The issue is whether the students come back in January, and this is where estimates get tricky. First of all, life has to be safe enough to contemplate going back to face-to-face instruction, which is likely but not certain. Second of all, governments have to make it possible for large numbers of people – in this case, hundreds of thousands of students – to travel to Canada. This is less likely, as it depends on the presence of much stricter mass quarantine procedures than the Canadian government seems prepared to administer (but a lot can change in six months). Third, the government has to be back in the business of handing out visas on the previous scale; fourth, actual student demand has to snap back, and fifth, institutions have to be prepared to take on a larger than usual international entry cohort in January.
If all that happens, then come the spring this whole financial crisis might just be a bad memory. The students who were to have started in September 2020 might all show up in January 2021, and if we give them a fall term in winter and a winter term in spring, they’ll be all caught up by September 2021. And the financial crisis will in fact turn out to be nothing more than a cash flow problem. Indeed, should the pandemic not yet be under control south of the border by November, or if should Trump get re-elected (don’t rule either out), we might even get an extra enrolment boost.
But that’s the optimistic scenario. Maybe some of those students who defer choose to go somewhere else; maybe we can’t really compete with Australia for the January intake. Maybe a post-pandemic Depression reduces overall demand for student mobility. Maybe Canada can’t get its act together on quarantine. Then we’re into nightmare territory. $3 billion quickly spirals into $6-7 billion for 2020-2021 and at that point governments might have to start making some tough decisions about whether to let some institutions collapse.
Let’s look at one another scenario. What happens if the world as a whole is more or less back to normal, and Cheeto Jesus is no longer in the White House? We know that US institutions have been facing falling enrolment for some time and are facing still larger ones just a few years from now. So, what if America and its post-secondary institutions actually get their act together?
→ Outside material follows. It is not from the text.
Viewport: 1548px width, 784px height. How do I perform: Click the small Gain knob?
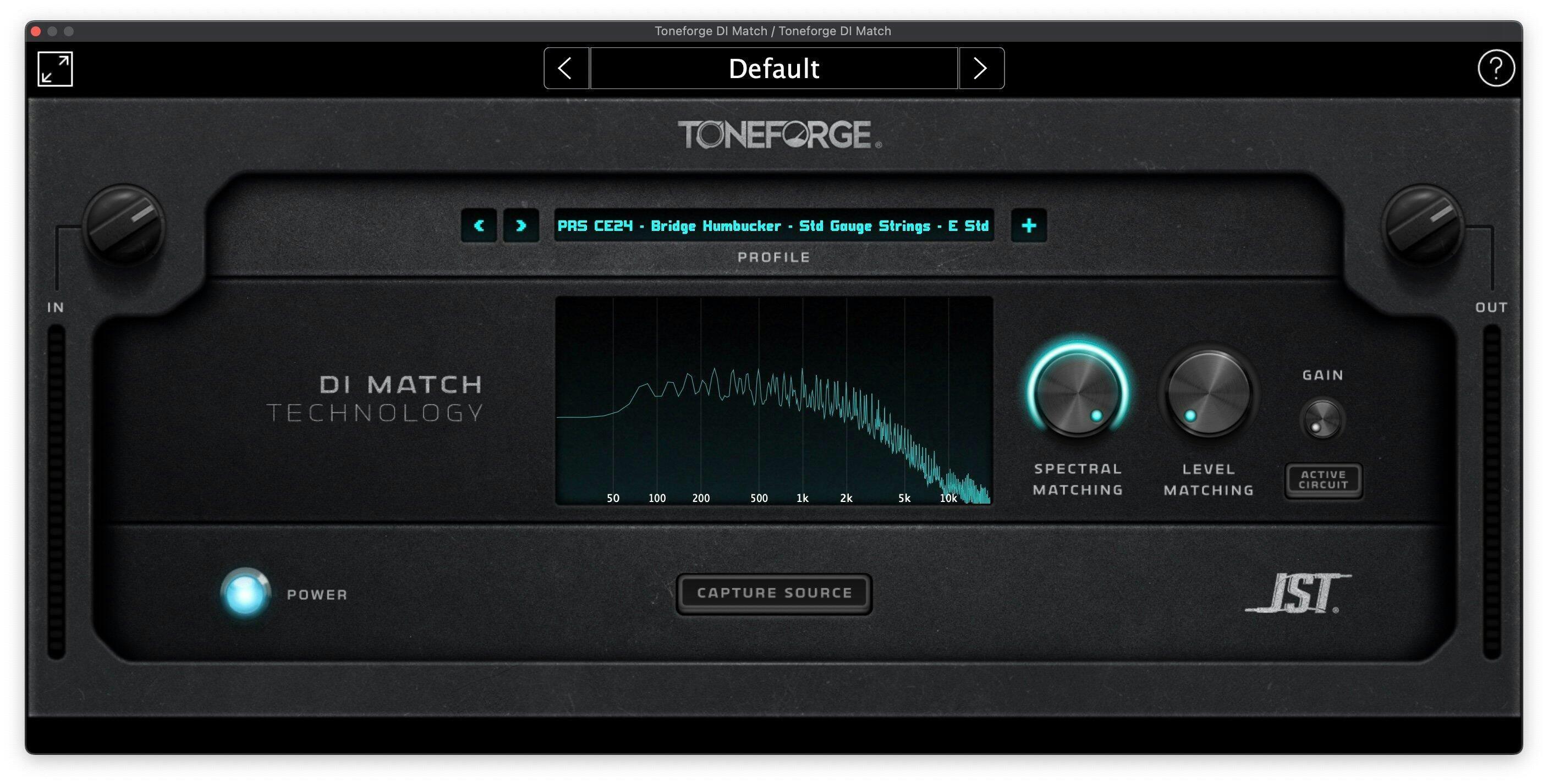1322,419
An awful lot of Canada’s successes in international education have stemmed from the miscues of others – the attacks on international students in Australia a decade ago, the “Trump Bump” of 2016, Agent May’s long and successful career, etc. What if the pandemic is the key for all those other countries to actually up their game and not hand us international students on a platter anymore?
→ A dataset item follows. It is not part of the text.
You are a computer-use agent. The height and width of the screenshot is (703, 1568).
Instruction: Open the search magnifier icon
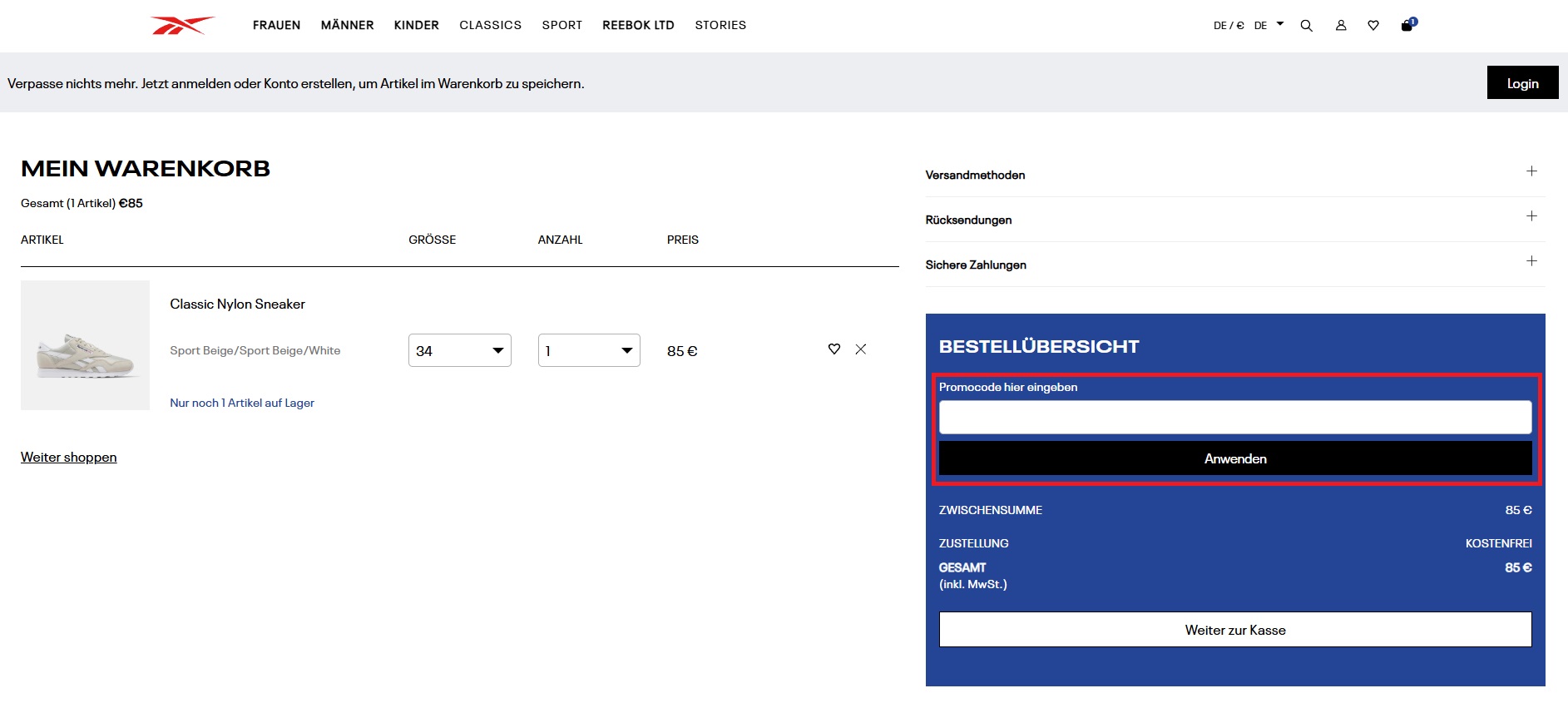[1306, 26]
Bottom-line: there is a world where this all turns out relatively OK for Canadian post-secondary institutions. But the safer bet is still that international student numbers – and hence institutional income statements – are going to take a couple of years to recover and the intervening period will not be pretty. And there is an outside chance that the international student gravy-train is actually over and some institutions are going to be facing solvency issues.
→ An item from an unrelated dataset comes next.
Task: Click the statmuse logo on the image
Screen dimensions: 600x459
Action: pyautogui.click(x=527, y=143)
Why limit the Jan-Aug cohort to (new) international students? It would seem that the logical extension of that idea would be to postpone all first year starts to January. There would be a lot of grumbling, and some scheduling difficulties – but but it wouldn’t require teaching the same courses in the Fall & Winter semesters for two different cohorts, would give all students in that cohort the same experience, and might actually allow some measure of on-campus interactions for student’s first semesters of University.
If we aren’t doing any face-to-face, It also means that most faculty will have had a semester of actual online education experience, hopefully improving quality. That would presumably decrease attrition in that cohort as well.